Antioch College was founded in 1850 by the Christian Connection, and began operating in 1853 with the distinguished scholar Horace Mann as its first president.

In 1920, Arthur E. Morgan became president of Antioch College; he was known for his innovations and implemented a much-imitated work-study program for students. An engineer by training, Morgan left Antioch to become head of the Tennessee Valley Authority during President Franklin D. Roosevelt's administration.
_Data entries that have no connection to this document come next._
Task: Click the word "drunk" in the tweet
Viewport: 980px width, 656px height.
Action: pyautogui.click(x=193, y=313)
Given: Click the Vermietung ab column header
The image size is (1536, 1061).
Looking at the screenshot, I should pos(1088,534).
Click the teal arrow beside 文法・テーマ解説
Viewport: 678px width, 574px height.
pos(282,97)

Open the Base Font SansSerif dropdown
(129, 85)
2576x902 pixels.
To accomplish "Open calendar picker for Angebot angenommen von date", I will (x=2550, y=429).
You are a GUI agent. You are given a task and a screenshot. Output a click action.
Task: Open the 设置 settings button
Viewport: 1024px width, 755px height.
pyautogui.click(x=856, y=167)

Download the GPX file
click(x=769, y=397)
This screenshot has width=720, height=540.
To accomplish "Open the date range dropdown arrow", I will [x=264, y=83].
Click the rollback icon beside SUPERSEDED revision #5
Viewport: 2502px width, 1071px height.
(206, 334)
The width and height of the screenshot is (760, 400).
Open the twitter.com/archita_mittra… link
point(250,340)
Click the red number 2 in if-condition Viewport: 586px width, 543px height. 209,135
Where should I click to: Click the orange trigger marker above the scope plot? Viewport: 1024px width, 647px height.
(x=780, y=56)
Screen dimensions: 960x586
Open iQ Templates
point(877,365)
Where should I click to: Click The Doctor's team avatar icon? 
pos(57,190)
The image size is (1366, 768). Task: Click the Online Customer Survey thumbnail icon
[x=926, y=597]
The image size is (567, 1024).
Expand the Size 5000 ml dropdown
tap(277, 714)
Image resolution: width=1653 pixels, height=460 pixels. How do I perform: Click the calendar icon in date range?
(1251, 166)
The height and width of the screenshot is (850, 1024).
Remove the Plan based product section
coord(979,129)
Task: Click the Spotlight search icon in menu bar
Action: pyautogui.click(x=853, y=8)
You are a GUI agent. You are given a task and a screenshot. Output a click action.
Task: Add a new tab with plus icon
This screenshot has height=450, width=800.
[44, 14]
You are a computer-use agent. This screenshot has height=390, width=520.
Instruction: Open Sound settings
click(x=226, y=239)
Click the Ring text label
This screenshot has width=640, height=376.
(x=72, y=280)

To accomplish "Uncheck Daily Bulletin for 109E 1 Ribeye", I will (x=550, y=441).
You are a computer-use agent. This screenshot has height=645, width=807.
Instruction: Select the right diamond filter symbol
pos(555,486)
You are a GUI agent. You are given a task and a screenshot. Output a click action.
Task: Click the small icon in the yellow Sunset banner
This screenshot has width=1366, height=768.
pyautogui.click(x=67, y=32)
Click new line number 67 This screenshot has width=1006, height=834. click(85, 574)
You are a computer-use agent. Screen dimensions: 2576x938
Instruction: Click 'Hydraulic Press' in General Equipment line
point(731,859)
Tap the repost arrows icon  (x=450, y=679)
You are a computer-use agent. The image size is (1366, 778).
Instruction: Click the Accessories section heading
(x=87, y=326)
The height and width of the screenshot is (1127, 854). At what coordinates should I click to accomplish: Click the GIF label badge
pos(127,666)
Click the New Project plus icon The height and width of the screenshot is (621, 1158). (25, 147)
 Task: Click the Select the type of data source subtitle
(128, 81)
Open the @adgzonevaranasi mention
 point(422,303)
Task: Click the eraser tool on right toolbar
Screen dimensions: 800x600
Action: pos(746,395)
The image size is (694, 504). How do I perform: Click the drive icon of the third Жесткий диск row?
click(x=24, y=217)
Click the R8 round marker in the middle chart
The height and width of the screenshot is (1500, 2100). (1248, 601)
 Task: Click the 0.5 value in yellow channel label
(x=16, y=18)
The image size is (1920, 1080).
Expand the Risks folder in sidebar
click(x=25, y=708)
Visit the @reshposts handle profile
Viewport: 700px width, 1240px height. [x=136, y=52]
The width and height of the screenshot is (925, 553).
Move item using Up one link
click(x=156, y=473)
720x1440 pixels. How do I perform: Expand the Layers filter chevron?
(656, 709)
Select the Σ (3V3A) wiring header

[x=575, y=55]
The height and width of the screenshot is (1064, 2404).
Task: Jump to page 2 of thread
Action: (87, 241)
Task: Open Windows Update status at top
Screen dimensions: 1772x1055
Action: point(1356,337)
Upon his return to Yellow Springs, Morgan was a key leader of Quaker intentional community developments in Ohio and North Carolina.

In 1926, the Antioch Company was founded by two then-current Antioch College students as "The Antioch Bookplate Company". The company expanded to selling children's books, gifts, and craft products, In 2008, the company sold off its Antioch Publishing business, and focused the remaining business on the company's Creative Memories brand of custom framing and scrapbooking items. The remaining Yellow Spring facility of Creative Memories closed in 2012.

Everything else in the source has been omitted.